Thursday 29 October 2015

Let’s get Physical… or at Least Interactive!

Howdy there folks! Well, there’s a lot going on, and I thought it might be fun to switch it up a bit. I’ve heard from a number of you, asking questions about life in Uganda, inquries about the temperature, what are I’m eating, etc., and that got me thinking… how can I answer all of these questions, not in blog/text form? So, I pondered the idea of doing a video-blog (or vlog, as the young people like to call it) where I’d try to answer any questions you might have. But, in order to do this – I need your help! Over the coming months, feel free to send in questions that relate to my job, life in Kampala, or travels. I’d aim to upload something once a month, and that way you might be able to get a different perspective of what I’m doing – you telling me what you’d like to know about, rather than me guessing. And I might even get to learn something I otherwise wouldn’t along the way! Does that make sense?

So, here’s how it would work… below (as in the bottom of the page, not the post) is an “Email” form. Use this to ask your questions and I will try my best to answer them.

Hope to hear from you soon!


-the Orange Canadian

Tuesday 27 October 2015

A Sight that Mosque be Seen

Apologies if a Mosque pun is deemed inappropriate or offensive – it is not my intention and I will change it immediately if that is the case!

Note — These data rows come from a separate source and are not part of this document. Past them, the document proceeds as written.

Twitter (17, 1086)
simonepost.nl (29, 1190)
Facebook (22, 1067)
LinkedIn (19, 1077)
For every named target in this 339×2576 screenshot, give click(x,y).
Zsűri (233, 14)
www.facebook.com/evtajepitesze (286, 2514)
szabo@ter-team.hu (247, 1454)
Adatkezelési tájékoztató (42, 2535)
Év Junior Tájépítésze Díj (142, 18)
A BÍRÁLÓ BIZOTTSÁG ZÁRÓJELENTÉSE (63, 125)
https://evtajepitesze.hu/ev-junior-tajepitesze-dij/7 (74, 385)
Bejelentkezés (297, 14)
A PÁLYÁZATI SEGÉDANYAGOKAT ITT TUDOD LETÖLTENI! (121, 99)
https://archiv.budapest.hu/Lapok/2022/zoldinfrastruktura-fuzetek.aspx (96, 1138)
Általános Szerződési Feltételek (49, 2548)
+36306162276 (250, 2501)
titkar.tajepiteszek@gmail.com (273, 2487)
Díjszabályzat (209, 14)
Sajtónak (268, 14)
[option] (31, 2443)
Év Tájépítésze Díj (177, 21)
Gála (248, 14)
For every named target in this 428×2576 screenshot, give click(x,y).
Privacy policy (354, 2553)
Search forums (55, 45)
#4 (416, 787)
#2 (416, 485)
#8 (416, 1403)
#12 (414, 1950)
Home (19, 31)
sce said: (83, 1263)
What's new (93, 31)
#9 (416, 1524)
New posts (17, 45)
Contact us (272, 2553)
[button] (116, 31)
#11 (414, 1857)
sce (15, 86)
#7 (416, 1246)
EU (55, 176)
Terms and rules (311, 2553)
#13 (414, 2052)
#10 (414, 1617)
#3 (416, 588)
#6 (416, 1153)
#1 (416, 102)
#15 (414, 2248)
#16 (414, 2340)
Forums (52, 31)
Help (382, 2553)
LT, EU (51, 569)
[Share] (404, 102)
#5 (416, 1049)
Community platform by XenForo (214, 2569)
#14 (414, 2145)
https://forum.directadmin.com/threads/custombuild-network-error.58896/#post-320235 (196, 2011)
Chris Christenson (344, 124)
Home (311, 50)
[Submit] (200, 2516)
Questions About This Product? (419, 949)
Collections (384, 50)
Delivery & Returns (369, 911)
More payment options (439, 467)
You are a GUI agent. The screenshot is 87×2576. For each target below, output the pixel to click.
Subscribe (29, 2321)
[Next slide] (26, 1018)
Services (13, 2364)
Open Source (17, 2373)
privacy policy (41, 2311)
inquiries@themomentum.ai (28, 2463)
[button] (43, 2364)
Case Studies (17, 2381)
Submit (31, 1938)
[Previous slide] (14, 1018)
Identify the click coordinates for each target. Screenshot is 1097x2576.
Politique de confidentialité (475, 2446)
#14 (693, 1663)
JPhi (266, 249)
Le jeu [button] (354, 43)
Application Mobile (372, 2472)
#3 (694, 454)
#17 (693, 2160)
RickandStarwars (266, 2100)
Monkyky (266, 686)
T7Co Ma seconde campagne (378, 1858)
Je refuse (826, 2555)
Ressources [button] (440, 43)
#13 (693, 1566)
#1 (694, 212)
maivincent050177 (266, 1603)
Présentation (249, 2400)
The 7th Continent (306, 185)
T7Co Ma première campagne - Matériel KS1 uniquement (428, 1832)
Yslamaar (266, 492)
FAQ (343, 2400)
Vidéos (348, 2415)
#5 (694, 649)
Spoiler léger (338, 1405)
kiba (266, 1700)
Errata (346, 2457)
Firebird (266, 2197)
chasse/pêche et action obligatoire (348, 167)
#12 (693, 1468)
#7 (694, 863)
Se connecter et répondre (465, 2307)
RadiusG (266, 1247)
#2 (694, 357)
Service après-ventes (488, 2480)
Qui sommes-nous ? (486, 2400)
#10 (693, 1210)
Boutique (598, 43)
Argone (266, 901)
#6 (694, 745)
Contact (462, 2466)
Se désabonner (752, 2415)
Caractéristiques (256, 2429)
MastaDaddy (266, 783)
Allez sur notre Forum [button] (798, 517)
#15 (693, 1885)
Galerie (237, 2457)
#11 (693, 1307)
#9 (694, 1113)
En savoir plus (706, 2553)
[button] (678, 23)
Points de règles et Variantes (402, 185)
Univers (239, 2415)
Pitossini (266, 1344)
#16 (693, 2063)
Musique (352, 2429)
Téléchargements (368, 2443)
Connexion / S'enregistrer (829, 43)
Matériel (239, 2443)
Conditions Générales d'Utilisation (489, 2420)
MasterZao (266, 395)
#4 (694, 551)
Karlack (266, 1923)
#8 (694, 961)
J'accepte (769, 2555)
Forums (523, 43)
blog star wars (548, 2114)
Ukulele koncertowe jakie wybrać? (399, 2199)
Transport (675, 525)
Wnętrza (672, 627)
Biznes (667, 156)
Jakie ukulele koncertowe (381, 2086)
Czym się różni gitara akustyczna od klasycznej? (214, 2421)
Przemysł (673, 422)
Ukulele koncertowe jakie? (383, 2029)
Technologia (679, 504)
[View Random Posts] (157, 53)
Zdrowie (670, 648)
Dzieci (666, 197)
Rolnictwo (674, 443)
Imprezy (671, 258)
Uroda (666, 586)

As part of our attempt to take in as much of what’s around us as possible, Aaron and I decided to pay a visit to Gaddafi Mosque. This is also known as the National Mosque, and was named after Muammar Gaddafi, who was a key contributor of its construction. Construction was also apparently started by Idi Amin…

We had intended on visiting the Mosque on Saturday, but by the time we’d collected ourselves and were ready to leave, the rains began. On Sunday, our luck changed – for it was rainy in the morning, but cleared up after breakfast, catching up on emails, and doing some light housework.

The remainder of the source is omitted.